Although this interpretation sounds like a linguistic play on letters, Rav Yisroel Reisman explains that it contains a much deeper lesson. In Hebrew grammar, adding the letter י to the beginning of a verb changes it from the past tense to the future tense, as in אמר (he said) and יאמר) he will say). In this sense, the letter י symbolizes the future. Similarly, Rav Gedaliah Schorr notes that the song that the Jewish people sang after Kriyat Yam Suf begins (Shemot 15:1)
אז ישיר משה, which literally means, “Moshe will sing.” This was Moshe’s way of hinting to the freed slaves that the Exodus from Egypt was not an end but a beginning. A fundamental difference between a person who believes in Hashem and an atheist is that the former believes in a World to Come where his actions will have consequences. Accordingly, when he makes decisions, he thinks not only about the present, but also about the future. In contrast, the Midrash (Yalkut Shimoni 111) teaches that Eisav denied the existence of any life after death while he was still in his mother’s womb, as his sole interest was to enjoy the present with no concern for the future. Yaakov alluded to this critical difference in their respective worldviews by taking the י – the letter that represents the future – from Eisav’s name and adding it to his own, connoting his focus on the World to Come and his willingness to sacrifice ephemeral pleasures for eternal benefits.
The Gemara teaches:
איזהו חכם הרואה את הנולד
– “a wise man is one who is able to look to the future”Gemara (Tamid 32a)
What happens when we fail to emulate our wise forefather Yaakov in his emphasis on the future? After the serpent, which was an embodiment of the evil inclination (Zohar HaKadosh Vol. 1: 35b), succeeded in tempting Chava to eat from the forbidden fruit, Hashem told the serpent:
הוא ישופך ראש ואתה תשופנו עקב
-“man will defeat you with the head, while you will prevail with עקב”(Bereishit 3:15)
Rav Reisman explains that this can be interpreted to mean that if we remember the י at the head of Yaakov’s name, we can withstand the Yetzer Hara’s temptations, but when we ignore the future י and live for the present, we are reduced to עקב and will succumb to the serpent.

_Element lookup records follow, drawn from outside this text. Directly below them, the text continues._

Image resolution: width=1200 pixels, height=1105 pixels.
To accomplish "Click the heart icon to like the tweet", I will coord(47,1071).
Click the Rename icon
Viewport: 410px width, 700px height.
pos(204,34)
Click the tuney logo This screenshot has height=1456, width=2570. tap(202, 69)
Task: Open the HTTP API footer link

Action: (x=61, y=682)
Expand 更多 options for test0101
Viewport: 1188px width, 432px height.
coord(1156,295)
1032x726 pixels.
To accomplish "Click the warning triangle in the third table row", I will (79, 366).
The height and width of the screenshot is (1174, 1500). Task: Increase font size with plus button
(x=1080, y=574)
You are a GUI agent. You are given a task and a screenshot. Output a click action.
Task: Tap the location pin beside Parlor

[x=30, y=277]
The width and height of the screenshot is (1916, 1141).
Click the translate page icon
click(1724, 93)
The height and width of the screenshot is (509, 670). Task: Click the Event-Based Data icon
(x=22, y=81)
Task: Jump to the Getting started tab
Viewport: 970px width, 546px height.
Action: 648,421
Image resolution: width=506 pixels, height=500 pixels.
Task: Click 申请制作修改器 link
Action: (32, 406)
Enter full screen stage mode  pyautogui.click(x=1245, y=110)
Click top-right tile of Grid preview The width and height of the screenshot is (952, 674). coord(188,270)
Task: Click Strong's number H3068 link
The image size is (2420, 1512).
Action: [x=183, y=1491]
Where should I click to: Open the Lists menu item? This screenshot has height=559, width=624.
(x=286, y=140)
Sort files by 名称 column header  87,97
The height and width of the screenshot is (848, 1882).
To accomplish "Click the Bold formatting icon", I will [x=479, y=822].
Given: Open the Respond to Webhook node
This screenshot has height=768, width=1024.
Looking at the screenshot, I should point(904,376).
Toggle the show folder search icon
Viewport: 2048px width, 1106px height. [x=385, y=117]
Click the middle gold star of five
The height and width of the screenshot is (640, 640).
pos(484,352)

The society around us passionately adheres to Eisav’s ideology of living for the moment and only worrying about the present, with no compunctions about idly wasting hours on trivialities. As descendants of Yaakov, we are expected to know better than to join them. When we recall the message of the י and maturely weigh the present against the future, we make better, more responsible decisions that imbue our lives with deeper meaning and show that we are truly wise.